The optimizer produces the following execution plan with an estimated cost of 1.64 units:

Optimizer Plan

The differences between this plan and the manual version are:

The index intersection is an inner join instead of a semi join
The clustered index lookup is shown as a Key Lookup instead of a Clustered Index Seek.

Remember, if the fact table were a heap, the Key Lookup would be an RID Lookup.

StarJoinInfo Properties

The joins in this plan all have a StarJoinInfo structure. To see it, click on a join iterator and look in the SSMS Properties window. Click on the arrow to the left of the StarJoinInfo element to expand the node.

The nonclustered fact table joins on the right of the plan are Index Lookups built by the optimizer:

Index Lookup

The hash join has a StarJoinInfo structure showing it is performing an Index Intersection (again, manufactured by the optimizer):

Index Intersection

The StarJoinInfo for the leftmost Nested Loops join shows it was generated to fetch fact table rows by row identifier. It is at the root of the optimizer-generated star join subtree:

Root and Fetch

Cartesian Product with Lookup

The index intersection plans considered as part of the star join optimizations are useful for for selective fact table queries where single-column nonclustered indexes exist on fact table foreign keys (a common design practice).

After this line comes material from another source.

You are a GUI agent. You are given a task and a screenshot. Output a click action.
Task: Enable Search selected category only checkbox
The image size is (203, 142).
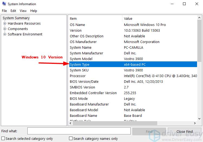[x=3, y=138]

It sometimes also makes sense to create multi-column indexes on fact table foreign keys, for frequently-queried combinations. The built-in selective star query optimizations contain a rewrite for this scenario too. To see how this works, add the following multi-column index to the fact table:

CREATE INDEX ix_ProductKey_StoreKey 
ON dbo.FactSales (ProductKey, StoreKey);

Compile the test query again:

SELECT
    SUM(FS.SalesAmount)
FROM dbo.FactSales AS FS
JOIN dbo.DimProduct AS DP
    ON DP.ProductKey = FS.ProductKey
JOIN dbo.DimStore AS DS
    ON DS.StoreKey = FS.StoreKey
WHERE
    DS.EmployeeCount = 50
    AND DP.ProductName LIKE N'%MP3%';

The query plan no longer features index intersection:

Cartesian Product

The strategy chosen here is:

Apply each predicate to the dimension tables.
Take the cartesian product of the results.
Use that to seek into both keys of the multi-column index.
Performs a Key Lookup into the fact table using row identifiers (as seen previously).

This plan is particularly interesting because it combines three features that are often regarded as bad things (full scan, cartesian product, and key lookup) in a performance optimization. This is a valid strategy when the product of the two dimensions is expected to be very small.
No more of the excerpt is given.